Social marketing campaign is very difficult to measure in China because most social media platforms are closed system. Third-party tools cannot do tracking properly. Most content on the social networking sites are not feed-enabled, so it’s impossible to aggregate content for analytics. Although you might be able to get a tool that helps you crawl the data from some of the BBS (bulletin board systems), certainly not all of them, there is no solution to automate the measurement for sentiment.
In this column, I want to share one of my approaches for doing social marketing in China and the steps to scientifically measure it. We can do it without using tools and automation.
First of all, social media is a broad term. It covers a social networking site, blog, micro-blog, BBS, forum, community, and more. So before we start planning or figuring out how to measure the plan, we must understand the nature of each social media platform. Some social media are designed to recruit advocates and retain fans, some for amplifying the message, and others for inducing the conversations.
There is no single metric for social marketing. Conventional click stream metrics won’t apply to a social marketing strategy because a typical social advertising plan could include a mini-site for user engagement, a community to recruit and convert advocates, and a micro-blog to amplify the message. For measuring performance, we need combined metrics.

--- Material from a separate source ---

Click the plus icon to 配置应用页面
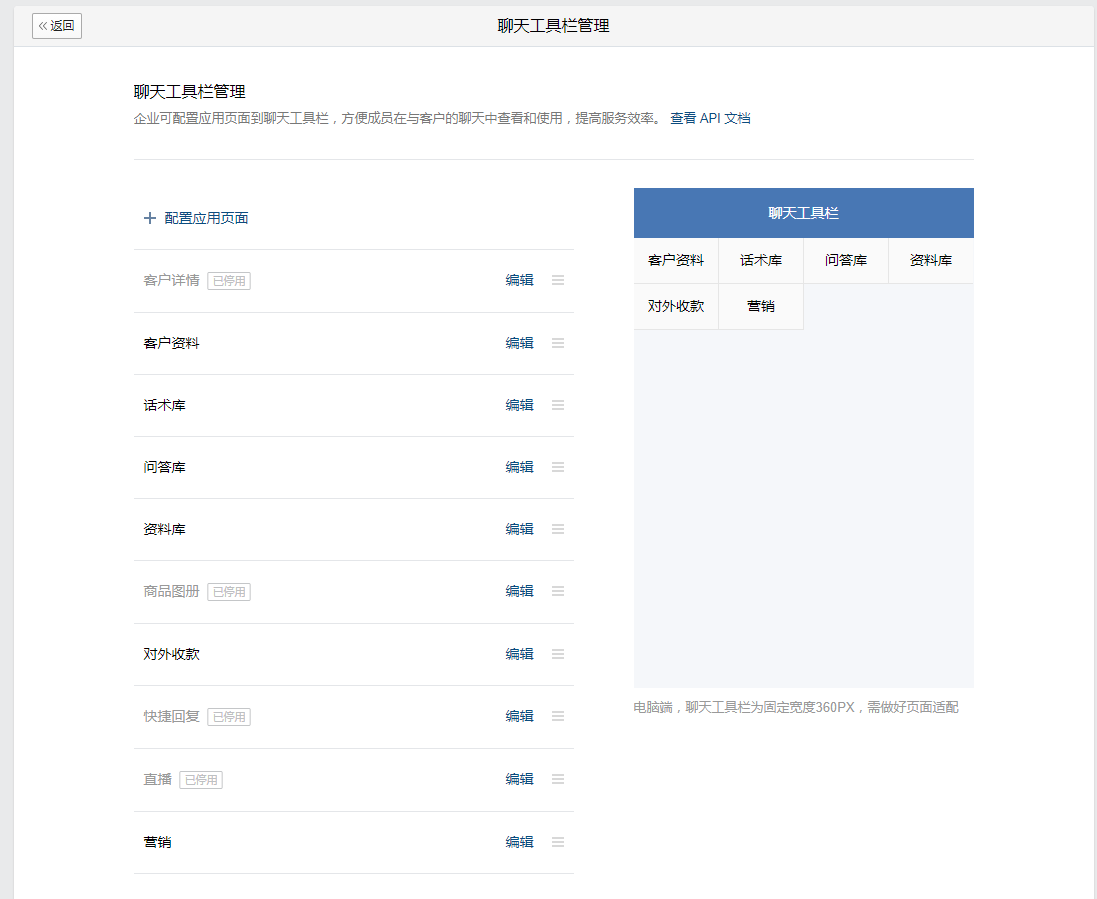Screen dimensions: 1097x899 pos(150,218)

Combined Metrics for Measuring Performance | |||||||
---|---|---|---|---|---|---|---|
Advertising Media | Campaign Site | Community Site | Social Media |
Official Site (Blog) | |||
Traffic | CPM CTR CPC CPA |
Page views Unique visitors |
Click of the outbound link | Click of the outbound link | Page views Unique visitors |
||
Experience | Time spent Bounce rate |
Time spent Bounce rate |
|||||
Sentiment | Downloads | Fanning rate Conversation ratio |
Amplication ratio Conversation ratio |
Internal conversation | |||
Source: Eddie Choi |
You can set up most of the tracking mechanisms, above, using your analytics tool. And you can manually calculate the fanning rate – basically the number of fans over the total visitors to the fan page, as well as to calculate the growth rate of fans per day. The conversation ratio is the total replies of each post over the total number of posts. By combining these simple equations, you will get the media plan performance from traffic, user experience to sentiment.
Developing a combined metrics methodology when planning a social media campaign is very important. It is nice to have tools and automation to facilitate the analytics, but even manual calculations like the one, above, will help measure the campaign in a very scientific way.
Media cost in China is expensive; you definitely wouldn’t want to make your marketing investment without measurement. So, don’t let yourself just feel good – but also accomplished about your next social marketing campaign by planning it and measuring it better.